BEC Luncheon
featuring
David H. Autor
Daniel (1972) and Gail Rubinfeld Professor, Margaret MacVicar Faculty Fellow, Google Technology and Society Visiting Fellow
MIT Economics
ABOUT THE EVENT
The future of work is not a forecasting exercise --- it's a design problem. And design is badly needed because AI opens opportunities for the labor market and poses new risks to workers. This talk presents a framework for thinking about the future of work, putting human expertise at its center. Focusing on the distinction between automation and collaboration, the talk will highlight how, through intentional design choices, we can use AI as a force multiplier for human expertise.
BIO
David Autor is the Daniel (1972) and Gail Rubinfeld Professor in the MIT Department of Economics, codirector of the NBER Labor Studies Program and the James M. and Cathleen D. Stone Center on Inequality and Shaping the Future of Work. His scholarship explores the labor-market impacts of technological change and globalization on job polarization, skill demands, earnings levels and inequality, and electoral outcomes.

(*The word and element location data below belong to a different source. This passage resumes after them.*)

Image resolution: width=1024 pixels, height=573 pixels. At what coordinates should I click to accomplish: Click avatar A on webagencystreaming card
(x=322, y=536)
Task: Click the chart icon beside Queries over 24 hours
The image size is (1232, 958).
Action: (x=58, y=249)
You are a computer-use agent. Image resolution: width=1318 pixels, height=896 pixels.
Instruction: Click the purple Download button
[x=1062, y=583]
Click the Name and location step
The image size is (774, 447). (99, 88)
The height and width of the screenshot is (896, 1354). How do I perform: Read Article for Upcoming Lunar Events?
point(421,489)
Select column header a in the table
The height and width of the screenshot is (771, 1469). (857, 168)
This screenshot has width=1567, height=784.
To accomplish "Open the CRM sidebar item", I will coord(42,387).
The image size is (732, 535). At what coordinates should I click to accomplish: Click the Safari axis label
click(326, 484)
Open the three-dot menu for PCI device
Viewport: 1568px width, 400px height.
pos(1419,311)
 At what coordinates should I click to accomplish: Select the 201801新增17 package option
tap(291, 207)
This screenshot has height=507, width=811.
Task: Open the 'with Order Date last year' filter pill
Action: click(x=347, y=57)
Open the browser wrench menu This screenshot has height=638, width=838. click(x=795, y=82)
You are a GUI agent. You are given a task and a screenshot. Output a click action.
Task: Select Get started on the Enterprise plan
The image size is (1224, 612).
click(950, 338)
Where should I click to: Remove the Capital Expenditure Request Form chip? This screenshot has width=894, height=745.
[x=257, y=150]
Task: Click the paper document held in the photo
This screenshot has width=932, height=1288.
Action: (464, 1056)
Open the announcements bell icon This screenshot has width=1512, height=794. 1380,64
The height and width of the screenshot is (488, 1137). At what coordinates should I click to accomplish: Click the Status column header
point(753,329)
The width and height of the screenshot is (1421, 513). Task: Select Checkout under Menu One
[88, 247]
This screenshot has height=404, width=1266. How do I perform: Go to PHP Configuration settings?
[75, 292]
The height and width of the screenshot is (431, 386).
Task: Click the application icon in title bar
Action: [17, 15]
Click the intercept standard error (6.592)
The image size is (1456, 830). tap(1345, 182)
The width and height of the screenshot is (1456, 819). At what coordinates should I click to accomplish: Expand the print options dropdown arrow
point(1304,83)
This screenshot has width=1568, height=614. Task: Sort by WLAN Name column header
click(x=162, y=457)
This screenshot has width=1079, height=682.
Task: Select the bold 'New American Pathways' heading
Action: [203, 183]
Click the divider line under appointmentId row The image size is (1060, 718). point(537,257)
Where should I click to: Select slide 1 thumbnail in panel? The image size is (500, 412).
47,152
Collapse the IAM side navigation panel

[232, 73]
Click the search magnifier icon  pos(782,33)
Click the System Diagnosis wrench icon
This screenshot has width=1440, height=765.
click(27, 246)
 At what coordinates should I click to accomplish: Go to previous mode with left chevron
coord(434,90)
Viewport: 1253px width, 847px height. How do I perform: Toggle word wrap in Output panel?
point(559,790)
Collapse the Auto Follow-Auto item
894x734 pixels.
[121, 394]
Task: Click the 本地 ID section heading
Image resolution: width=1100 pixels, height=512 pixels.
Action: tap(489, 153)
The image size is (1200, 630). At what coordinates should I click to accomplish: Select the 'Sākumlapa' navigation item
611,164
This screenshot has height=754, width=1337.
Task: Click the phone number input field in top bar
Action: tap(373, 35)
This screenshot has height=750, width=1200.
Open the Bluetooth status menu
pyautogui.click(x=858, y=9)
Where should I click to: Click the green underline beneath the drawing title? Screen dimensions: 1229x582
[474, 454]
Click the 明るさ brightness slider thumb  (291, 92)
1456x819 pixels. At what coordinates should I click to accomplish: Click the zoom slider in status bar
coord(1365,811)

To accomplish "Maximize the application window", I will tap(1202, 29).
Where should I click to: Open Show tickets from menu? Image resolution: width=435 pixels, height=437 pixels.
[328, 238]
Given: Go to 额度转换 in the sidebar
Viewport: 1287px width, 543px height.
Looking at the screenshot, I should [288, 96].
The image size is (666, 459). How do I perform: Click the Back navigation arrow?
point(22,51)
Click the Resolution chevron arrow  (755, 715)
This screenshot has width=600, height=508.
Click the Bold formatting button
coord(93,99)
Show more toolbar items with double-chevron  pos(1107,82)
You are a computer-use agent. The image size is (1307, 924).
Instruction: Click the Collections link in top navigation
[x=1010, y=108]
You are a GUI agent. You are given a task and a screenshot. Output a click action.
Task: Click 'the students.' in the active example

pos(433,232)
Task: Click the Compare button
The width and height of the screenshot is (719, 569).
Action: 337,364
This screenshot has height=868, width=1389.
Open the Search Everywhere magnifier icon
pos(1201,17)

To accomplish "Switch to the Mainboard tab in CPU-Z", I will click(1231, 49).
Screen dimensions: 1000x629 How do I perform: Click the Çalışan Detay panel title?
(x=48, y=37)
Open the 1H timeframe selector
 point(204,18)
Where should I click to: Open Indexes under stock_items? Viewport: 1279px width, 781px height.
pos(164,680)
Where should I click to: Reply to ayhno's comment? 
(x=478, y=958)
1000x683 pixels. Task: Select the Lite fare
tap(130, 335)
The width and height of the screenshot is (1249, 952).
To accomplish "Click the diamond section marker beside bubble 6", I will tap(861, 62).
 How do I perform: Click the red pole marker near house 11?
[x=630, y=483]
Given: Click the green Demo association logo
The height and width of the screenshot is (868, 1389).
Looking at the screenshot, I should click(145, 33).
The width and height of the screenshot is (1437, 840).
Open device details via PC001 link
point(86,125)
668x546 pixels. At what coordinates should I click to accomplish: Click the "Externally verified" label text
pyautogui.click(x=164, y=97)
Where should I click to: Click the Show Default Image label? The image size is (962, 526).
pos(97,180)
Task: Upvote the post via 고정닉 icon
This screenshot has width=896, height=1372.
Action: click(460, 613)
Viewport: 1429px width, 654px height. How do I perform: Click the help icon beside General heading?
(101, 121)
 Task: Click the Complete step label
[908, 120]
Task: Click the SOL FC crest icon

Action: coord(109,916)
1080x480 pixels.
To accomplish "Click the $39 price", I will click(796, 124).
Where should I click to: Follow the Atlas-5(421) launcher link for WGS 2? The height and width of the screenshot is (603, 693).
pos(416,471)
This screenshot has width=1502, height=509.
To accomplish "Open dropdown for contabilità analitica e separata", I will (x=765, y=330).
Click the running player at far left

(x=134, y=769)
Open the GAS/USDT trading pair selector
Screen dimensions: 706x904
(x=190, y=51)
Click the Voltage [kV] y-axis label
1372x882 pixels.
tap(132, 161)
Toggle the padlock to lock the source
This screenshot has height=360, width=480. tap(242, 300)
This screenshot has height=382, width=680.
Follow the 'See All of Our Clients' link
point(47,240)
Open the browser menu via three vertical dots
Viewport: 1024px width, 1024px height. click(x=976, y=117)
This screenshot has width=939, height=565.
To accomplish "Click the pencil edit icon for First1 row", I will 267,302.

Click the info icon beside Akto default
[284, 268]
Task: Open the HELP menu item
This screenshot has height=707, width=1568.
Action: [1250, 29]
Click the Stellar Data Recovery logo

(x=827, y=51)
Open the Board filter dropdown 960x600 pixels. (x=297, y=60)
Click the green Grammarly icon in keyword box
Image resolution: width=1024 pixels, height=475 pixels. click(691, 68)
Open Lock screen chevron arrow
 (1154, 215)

Autor has received numerous awards for both his scholarship—the National Science Foundation CAREER Award, an Alfred P. Sloan Foundation Fellowship, the Sherwin Rosen Prize for outstanding contributions to the field of Labor Economics, the Andrew Carnegie Fellowship in 2019, the Society for Progress Medal in 2021—and for his teaching, including the MIT MacVicar Faculty Fellowship. In 2020, Autor received the Heinz 25th Special Recognition Award from the Heinz Family Foundation for his work “transforming our understanding of how globalization and technological change are impacting jobs and earning prospects for American workers.” In 2023, Autor was selected as one of two researchers across all scientific fields a NOMIS Distinguished Scientist. Autor was one of five senior scholars selected by the Schmidt Sciences Foundation as an AI2050 Senior Fellow in 2024.
The Economist magazine labeled Autor in 2019 as “The academic voice of the American worker.” Later that same year, and with equal or greater justification, he was christened “Twerpy MIT Economist” by John Oliver of Last Week Tonight in a segment on automation and employment.